* [Your assignment]: The copy should begin at the line containing "[combobox] (310, 130)" and end with the last line below, every line exact and no picture included.

* * * *

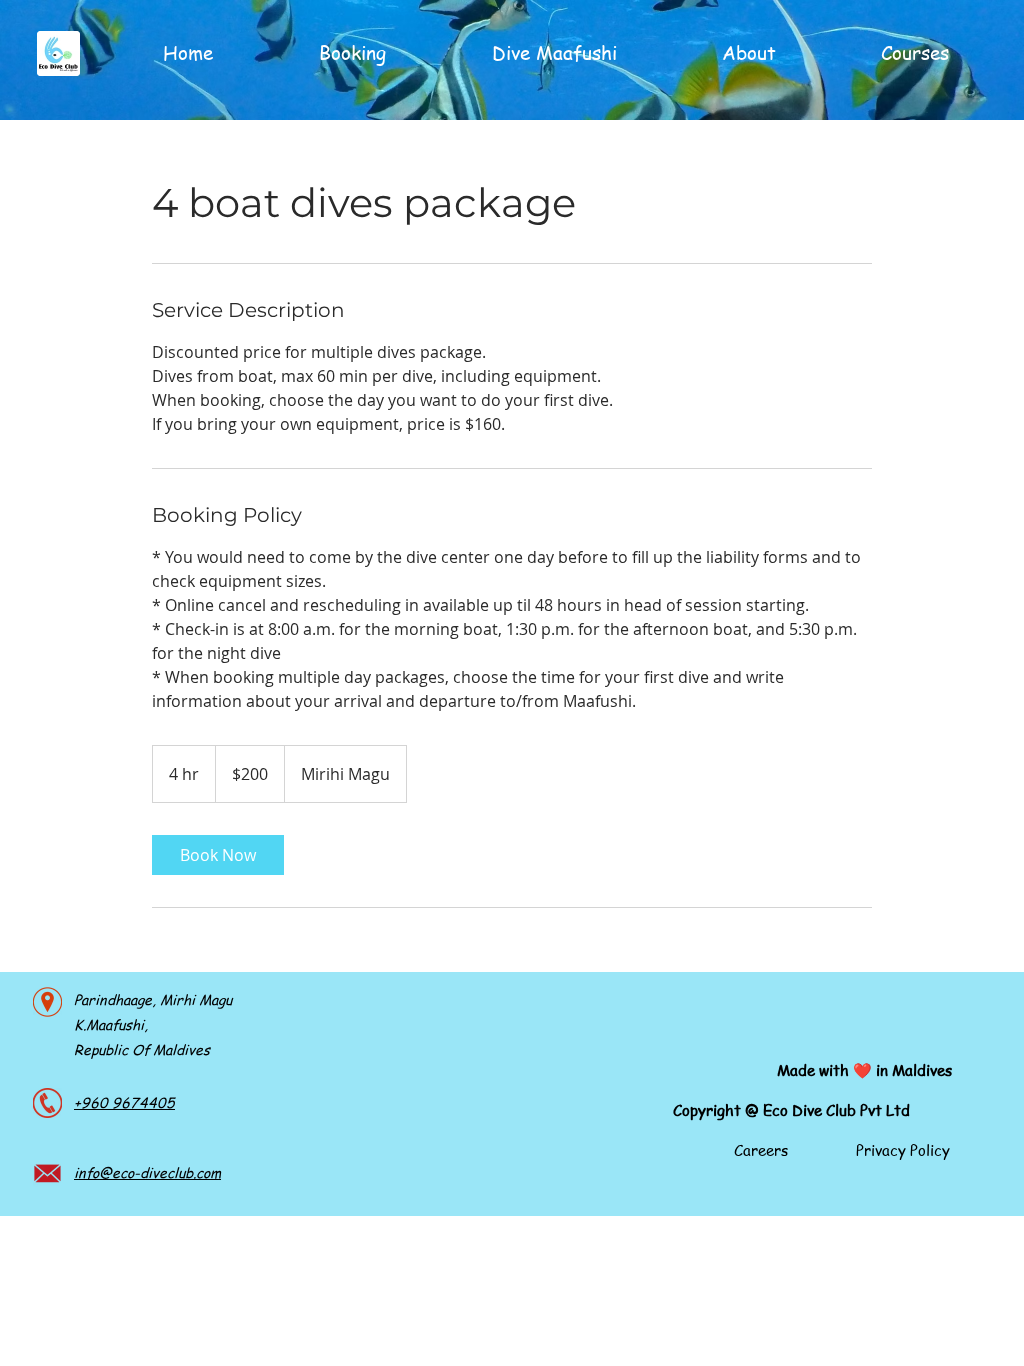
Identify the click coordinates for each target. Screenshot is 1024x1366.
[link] (218, 855)
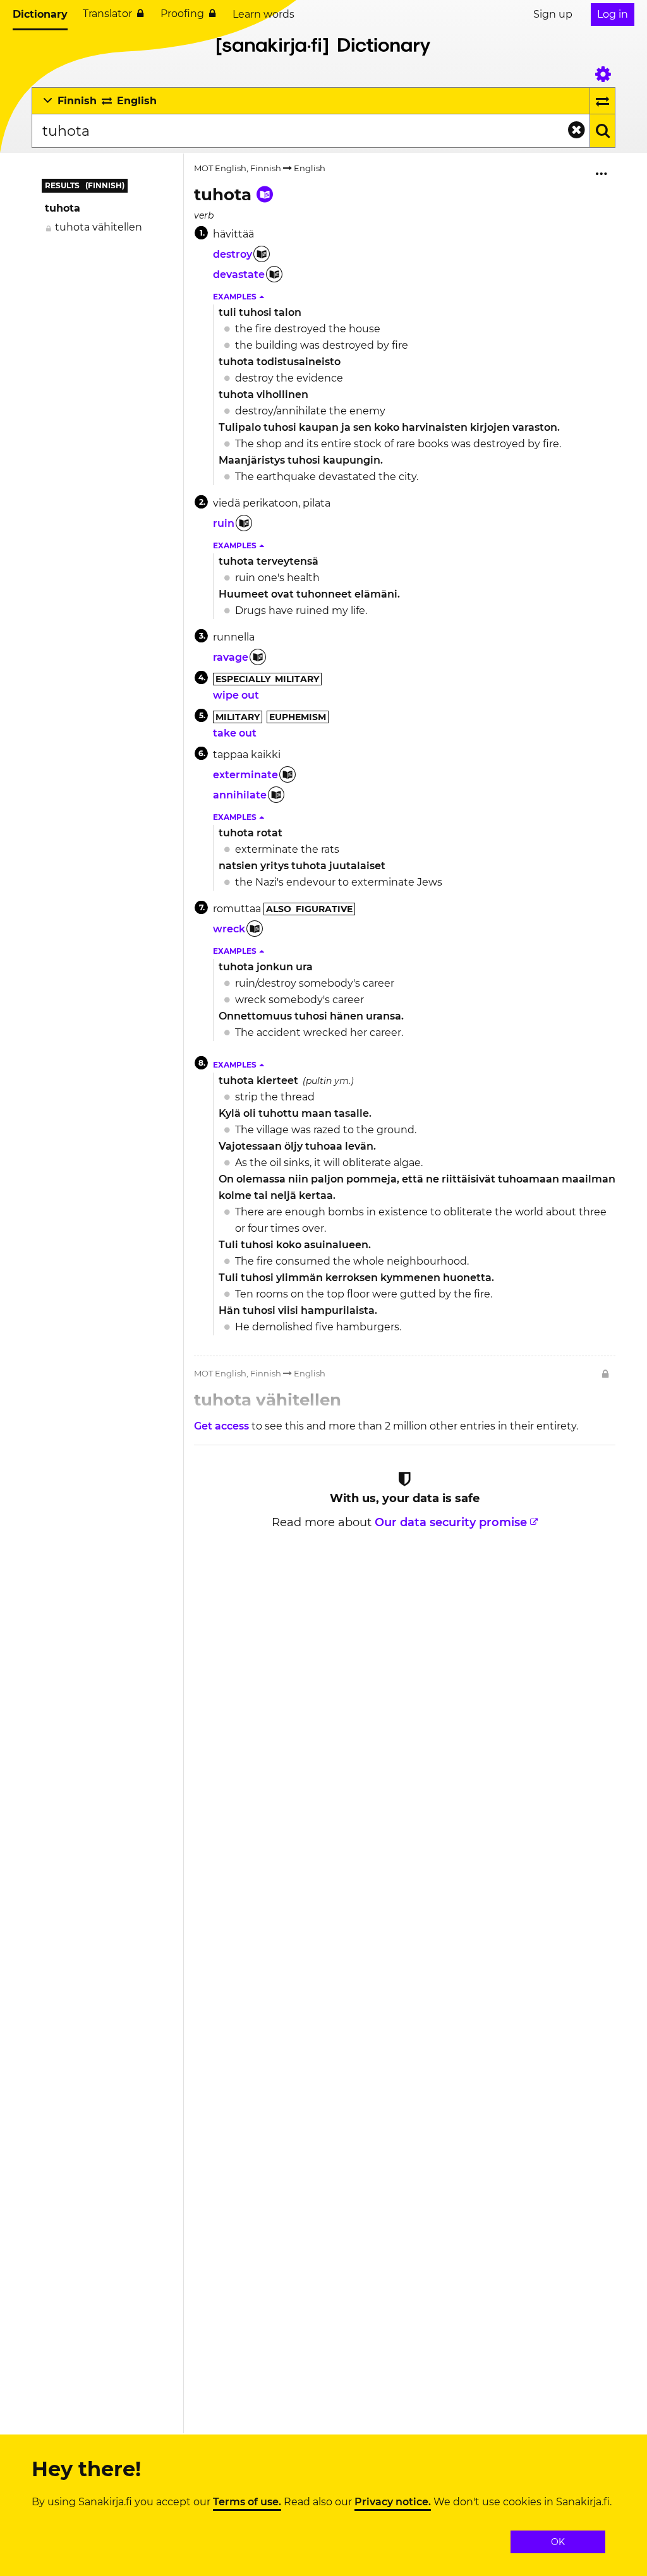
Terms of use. (247, 2502)
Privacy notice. (392, 2502)
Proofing (182, 14)
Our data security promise (451, 1522)
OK (558, 2542)
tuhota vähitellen (98, 227)
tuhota (62, 208)
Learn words (263, 14)
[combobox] (310, 130)
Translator (107, 14)
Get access (222, 1426)
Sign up (552, 14)
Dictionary (40, 14)
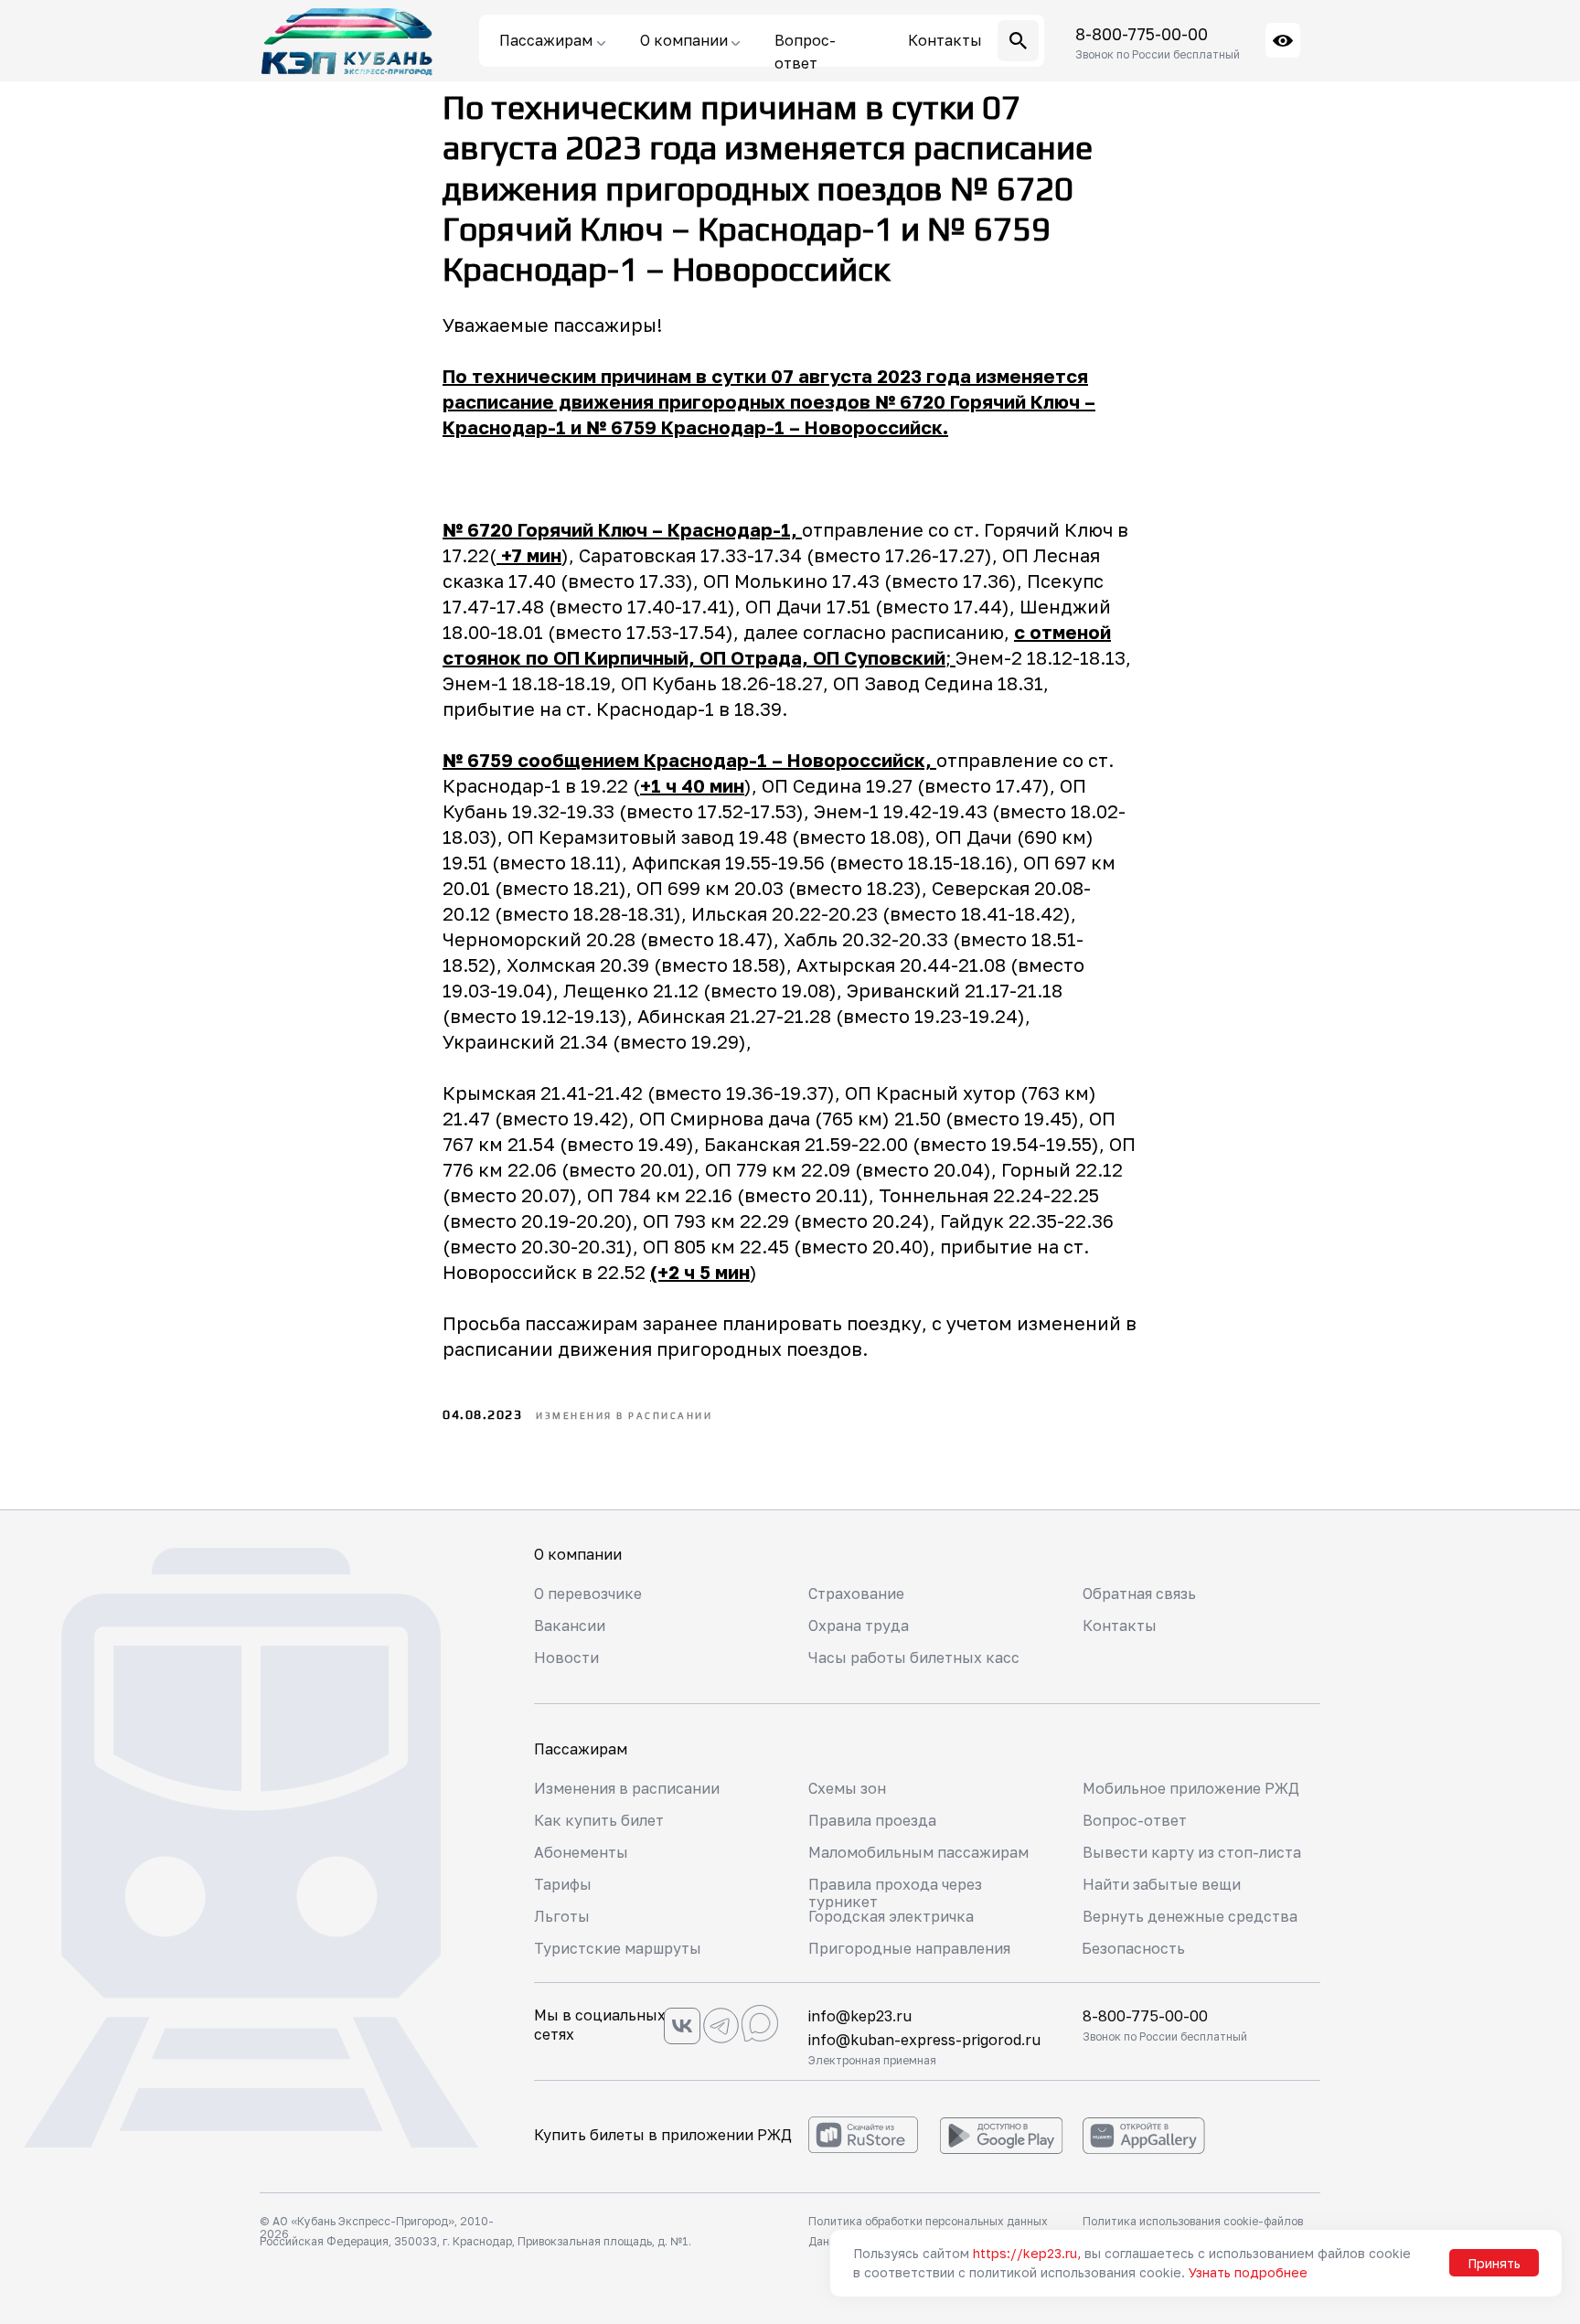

* * * *

* [Exercise answer]:
[combobox] (310, 130)
Translator (107, 14)
Get access (222, 1426)
Sign up (552, 14)
Dictionary (40, 14)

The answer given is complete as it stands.